● **TEXT UNDER STUDY**:
Start of Block

These chapters feature significant character development for both the novel’s protagonists. As a teenager, Tom vows never to kill again after murdering his father, despite his crush Daisy’s obvious love for violence. Tom promises himself that he “won’t let [Daisy] ruin” him and that he’s a “better” person than her (335). This tension between the person Tom believes he can be and the person that he is defines his arc as a character. As an adult, he maintains his vow for several years until reunited with Gretchen/Daisy. Tom eventually accepts Gretchen/Daisy’s argument that “there is nobody else who could possibly understand” him the way she does (351), given their shared history of and fascination with violence. Ultimately, Tom embraces his violent impulses with his personal moral code still intact—killing Kevin on Sydney’s behalf.

End of Block

● **RAW DATA**:
Start of Block

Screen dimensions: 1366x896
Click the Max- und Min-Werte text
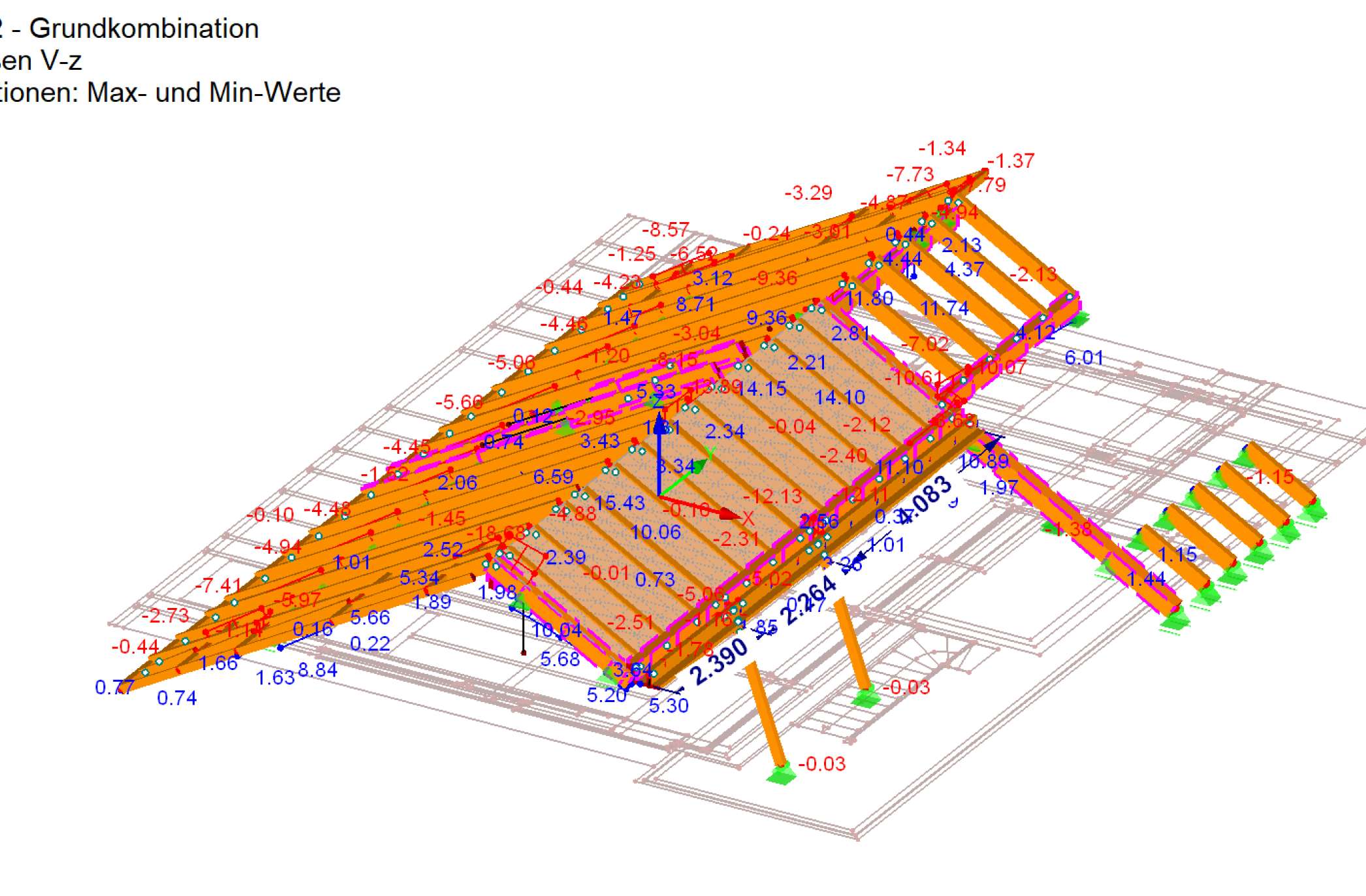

End of Block

● **WHAT TO WORK ON**:
a - Summarize the commentary on Tom's character development, which appears before the data, in two sentences.
b - Resume the commentary on Tom's character development, which appears before the data, after its final sentence.

● **ANSWERS PROVIDED**:
a - As a teenager, Tom vows never to kill again after murdering his father, and he believes he is a better person than Daisy despite her love for violence; this tension between who he believes he can be and who he is defines his arc. As an adult, he keeps the vow for several years until he is reunited with Gretchen/Daisy, accepts her claim that nobody else could understand him as she does, and finally embraces his violent impulses with his moral code intact by killing Kevin on Sydney's behalf.

b -
Sydney undergoes a similar character transformation in the novel’s epilogue when she allows Tom and Daisy to leave and declines to tell Jake when Tom murders Kevin—a shift that suggests a complicity in and endorsement of Tom’s moral code that condones murder as vigilante justice. Throughout the novel, Sydney’s consistently determined to find Bonnie’s killer and help the investigating detective, her ex-boyfriend Jake, to bring him to justice—which she defines as police arrest and legal retribution. Sydney initially asserts that “the most important thing is getting justice for Bonnie” (78). At the end of the novel, however, she finds herself in a crisis of conscience between reporting Tom’s note because he killed Kevin and “there should be justice for [Kevin’s] murder, just like anyone else’s,” and instinctually feeling that Kevin’s death represents a different kind of justice—one that exists outside of traditional law enforcement (361). She ultimately decides not to report the note, and the novel ends with her trashing it—a final reinforcement of the novel’s thematic interest in Navigating Misogyny and Safety Risks in the Dating World, framing it as a literal fight for survival.